GOAL: Pick up the passage on the governance of Edmonton Airports below and extend it from its last sentence onward.

Edmonton Airports, officially the Edmonton Regional Airports Authority, was formed in 1990, under the Regional Airports Authorities Act passed by the Legislative Assembly of Alberta in 1989, and is responsible for the management and operation of two airports in the Edmonton area. It is a non-profit organisation and, as per the act, has no shareholders and does not pay dividends.

The authority is governed by a 15-member board of directors appointed to represent the various municipalities and the Government of Canada (2 members). These municipalities include the cities of Edmonton (six members), Leduc (one member), Leduc County (one member), Parkland County (one member), Strathcona County (one member) and Sturgeon County (one member). The board also appoints two members at-large.

INFORMATION PROVIDED:
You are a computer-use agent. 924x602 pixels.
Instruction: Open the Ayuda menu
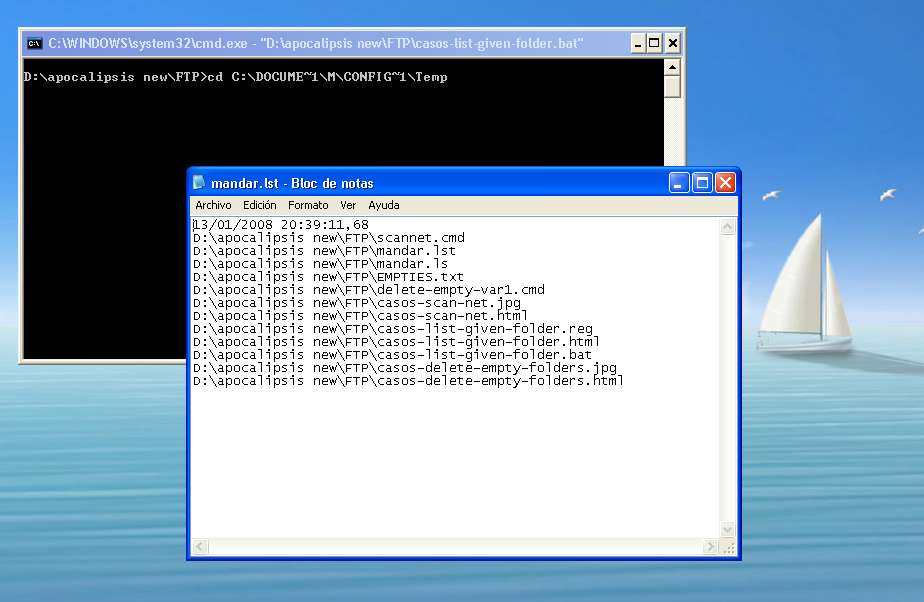(384, 205)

WRITTEN ANSWER:
Operations 
Edmonton Airports operates the Edmonton International Airport (EIA) and the Edmonton/Villeneuve Airport. The EIA is owned by Transport Canada, leased by Edmonton Airports, and part of the National Airports System. It includes a planned inland port logistics support facility in support of the Port Alberta initiative. The Villeneuve Airport is owned by Edmonton Airports.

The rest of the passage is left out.